Our dealer hasn't turned his phone on all day. I'm sweating out death in a filthy bed, waiting, wishing, begging for the Boy to appear with a couple of wraps. Last I heard he was throwing his phone against the bathroom wall but I don't want to hear the words that end all hope, "no joy, he hasn't got / his supplier was busted". So I haven't asked. I've been up waiting since 10am and finished the whole of Sick City in one go. It's a seedy, beautiful artefact which only makes me crave oblivion more, but the reality is never as glamourous as when it's spoken by a poet. Blue Vals and cannabis smudge the edges of sobriety but I'd feel the effects better if I had a shot too. We even have rum and food in the fridge but it's all on hold until we score. I can't eat, can't drink. Can bearly smoke a cigarette. I'm a void, a vacuum. A receptacle for opiates. Without my medicine I can't fuction.
The sun blazes through a gap in the heavy curtains. Screeching, interchangeable teenagers in psuedoemogothlite uniforms gather under my window, jolting me sporadically from my self-inflicted misery. Everything is drab, beyond hope, rotten to the core. The outside world is alien, some whitewashed megamall stuffed with single mothers pushing prams full of 'little miracles'. I'm no better. I watched 4 episodes of Wife Swap US in a methodone stupor waiting for my hit the other day. Trash TV serves a very important function, it kills time stone dead so before you know it 4 hours have passed and you're 4 hours closer to the godlike hit that will come on like bastardised soma and turn you human again.

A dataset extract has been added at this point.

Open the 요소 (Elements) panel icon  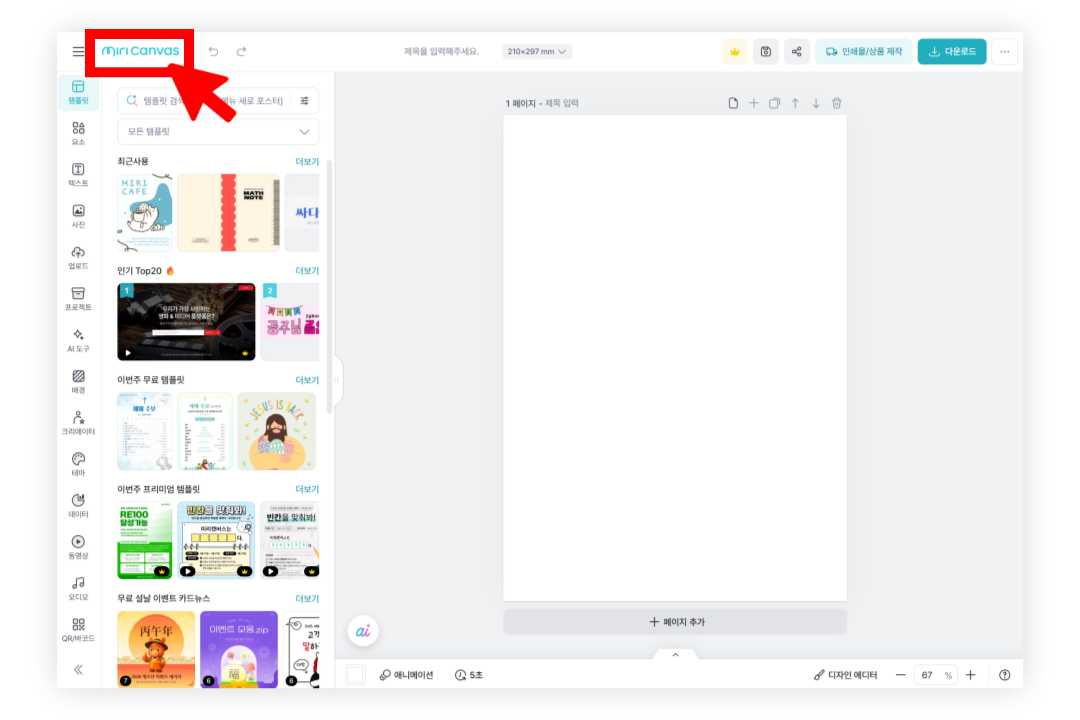(x=79, y=133)
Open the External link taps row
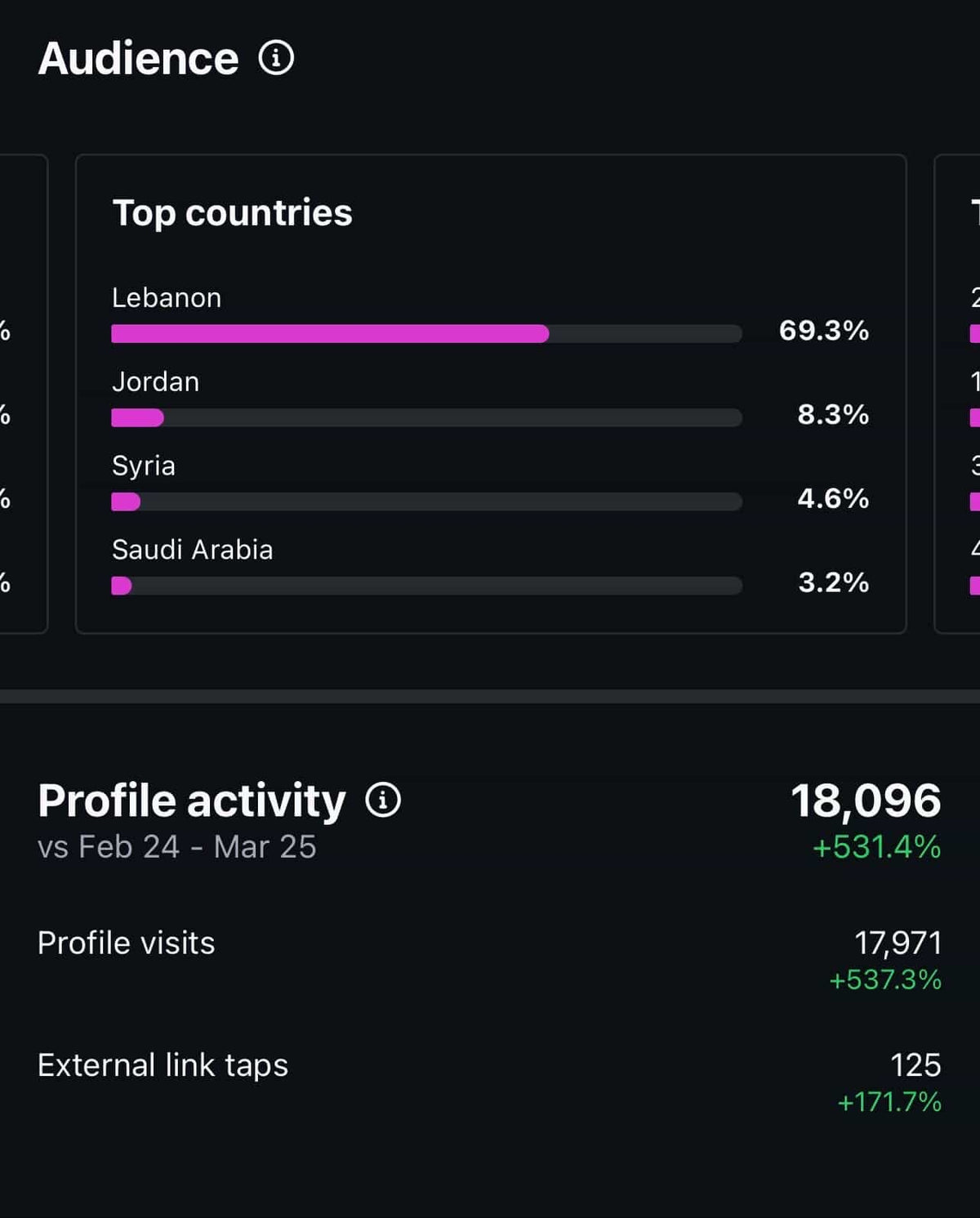This screenshot has height=1218, width=980. 489,1082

If it comes at all. Tonight isn't looking good.
I had a fetish shoot the other day but was so high I look like a mannequin in every shot. The photographer loved it though. He has an obsession with suffocating me almost to the the point of unconsciousness. I think he gets a hard-on for dead girls which suits me fine. He pays me more than enough to maintain my habits and... and the euphoria that hits just before you black out is the purest high I've ever felt.
The Boy just woke up on the floor of his music room, screaming from a nightmare. This is going to be a long night..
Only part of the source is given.